Texte présenté:
Laurent Dandrieu présente le nouvel académicien et son œuvre, « originale et cohérente qui compte parmi les œuvres majeures de la littérature française contemporaine ».

L’Académie française compte un nouvel immortel. François Sureau a été nommé membre de cette prestigieuse institution. François Sureau est un haut fonctionnaire, mais surtout un intellectuel et un écrivain. Vous avez eu l’occasion de parcourir ses œuvres. La place de François Sureau est-elle méritée ?

Pour moi, cette élection est une très bonne nouvelle. Je trouve que l’Académie française s’est grandie en acceptant François Sureau parmi ses membres. Il n’est pas forcément le plus connu des écrivains contemporains et le plus célébré par la critique. Il est, pour moi, l’un des plus importants, avec une œuvre très originale et très cohérente qui compte indubitablement parmi les œuvres majeures de la littérature française d’aujourd’hui.

Peut-on dire de François Sureau que c’est un conservateur, au sens intellectuel du terme ?

Il y aurait beaucoup de choses à dire sur le sujet. Il y a une sorte de grand écart entre le Sureau homme public qui prend des positions politiques parfois plus du côté progressiste. Il est notamment assez proche d’Emmanuel Macron. Il a des positions en faveur des réfugiés qui le situent plutôt sur l’aile gauche de l’échiquier politique. Et une œuvre littéraire qui est très marquée par le poids du passé, par le poids de l’héritage, par la transmission et par le poids de l’Histoire. Ce n’est pas tout à fait conforme au canon de l’époque. S’il devait se définir, il choisirait probablement le terme de libéral. Ce qui l'intéresse, dans le passé, ce n’est pas naturellement le passé pour le passé, mais ce qui survit à l’usure du temps et ce qui témoigne, par cette survivance, de la présence de l’éternité au cœur du quotidien. Le grand thème de l’œuvre romanesque et littéraire de François Sureau est une forme d’étrangeté au monde. Ce sentiment que nous sommes à la fois de ce monde et en même temps complètement étranger à lui. D’une certaine façon, la réalité dans laquelle nous nous déployons est un simple reflet très imparfait d’une réalité tout à fait autre à laquelle nous sommes appelés. Cette œuvre est naturellement très travaillée par l’influence du catholicisme, même si François Sureau n’est pas un romancier catholique au sens où son œuvre serait une illustration ou une défense de la foi. En revanche, il est certain qu’il a un rapport au monde très marqué par le catholicisme et la croyance en une vie surnaturelle.

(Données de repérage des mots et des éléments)
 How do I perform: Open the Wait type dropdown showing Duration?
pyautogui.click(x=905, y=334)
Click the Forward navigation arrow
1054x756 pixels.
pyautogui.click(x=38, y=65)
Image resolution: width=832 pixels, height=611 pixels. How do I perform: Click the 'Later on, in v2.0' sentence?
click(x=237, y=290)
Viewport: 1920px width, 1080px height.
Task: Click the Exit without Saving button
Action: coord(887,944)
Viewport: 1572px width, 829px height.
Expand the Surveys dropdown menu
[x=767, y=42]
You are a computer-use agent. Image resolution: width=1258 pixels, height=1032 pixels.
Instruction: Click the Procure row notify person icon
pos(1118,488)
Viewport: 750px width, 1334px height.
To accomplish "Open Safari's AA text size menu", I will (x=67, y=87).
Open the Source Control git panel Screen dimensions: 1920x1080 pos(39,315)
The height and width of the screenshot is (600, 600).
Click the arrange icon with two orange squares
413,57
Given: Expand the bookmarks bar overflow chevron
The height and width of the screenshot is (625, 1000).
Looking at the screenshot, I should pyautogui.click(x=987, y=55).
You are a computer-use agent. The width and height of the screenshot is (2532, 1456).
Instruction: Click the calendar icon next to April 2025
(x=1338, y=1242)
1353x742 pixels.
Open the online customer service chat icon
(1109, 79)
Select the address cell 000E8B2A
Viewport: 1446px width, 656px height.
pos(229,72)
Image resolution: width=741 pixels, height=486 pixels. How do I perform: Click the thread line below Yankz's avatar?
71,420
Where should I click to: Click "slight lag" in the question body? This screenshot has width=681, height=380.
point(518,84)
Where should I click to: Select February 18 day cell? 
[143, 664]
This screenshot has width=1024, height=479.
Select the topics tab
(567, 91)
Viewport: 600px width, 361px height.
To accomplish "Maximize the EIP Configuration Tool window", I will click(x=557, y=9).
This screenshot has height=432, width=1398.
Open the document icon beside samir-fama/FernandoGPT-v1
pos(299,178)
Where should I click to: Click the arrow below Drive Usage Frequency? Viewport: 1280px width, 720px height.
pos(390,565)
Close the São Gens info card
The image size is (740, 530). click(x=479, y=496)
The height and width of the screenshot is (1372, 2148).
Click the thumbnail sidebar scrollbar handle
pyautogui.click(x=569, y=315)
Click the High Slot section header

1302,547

Objectif:
Reprenez l'entretien sur François Sureau et poursuivez-le après sa dernière phrase.

Réponse attendue:
Il est connu dans le milieu catholique pour sa fascination et sa recherche vers la personne de Charles de Foucauld. Charles de Foucauld était officier et a fini prêtre et ermite dans le désert marocain. Cela rejoint totalement ce que vous dites.

Dans son œuvre, deux ouvrages sont des essais biographiques. L’un consacré à Charles de Foucauld et l’autre à Ignace de Loyola, le fondateur des jésuites. Ce qui l’a intéressé, dans ces deux personnages, c’est le phénomène de la conversion. Ces deux personnages ont développé une forme évidente de sainteté à partir d’une vie qui était plutôt le contraire de cela. Ils étaient dans les excès d’un monde. Ils ont eu une sorte de retournement intérieur où ils se sont découverts eux-mêmes à travers la foi. C’est encore une illustration de cette thématique qui parcourt toute l’œuvre de François Sureau. Cette vie terrestre n’est pas notre véritable patrie. Tout le travail que nous avons à faire sur nous-mêmes, traverser les apparences du quotidien pour arriver à la réalité la plus profonde, qui est surnaturelle.

Quelle serait l’œuvre de François Sureau que vous recommanderiez ?

Son quasi-coup d’essai reste son coup de maître. Son vrai premier roman a été publié sous le titre L’Infortune. Ce roman se passe à la Belle Époque. On est en plein dans ce rapport très important au passé dont je parlais à l’instant. C’est à travers un personnage qui a eu le sentiment d’être passé à côté de sa vie, en dépit de succès mondains importants. C’est ce rapport un peu distant et inquiet au monde de François Sureau qui est fouillé, creusé et développé dans ce roman absolument magnifique.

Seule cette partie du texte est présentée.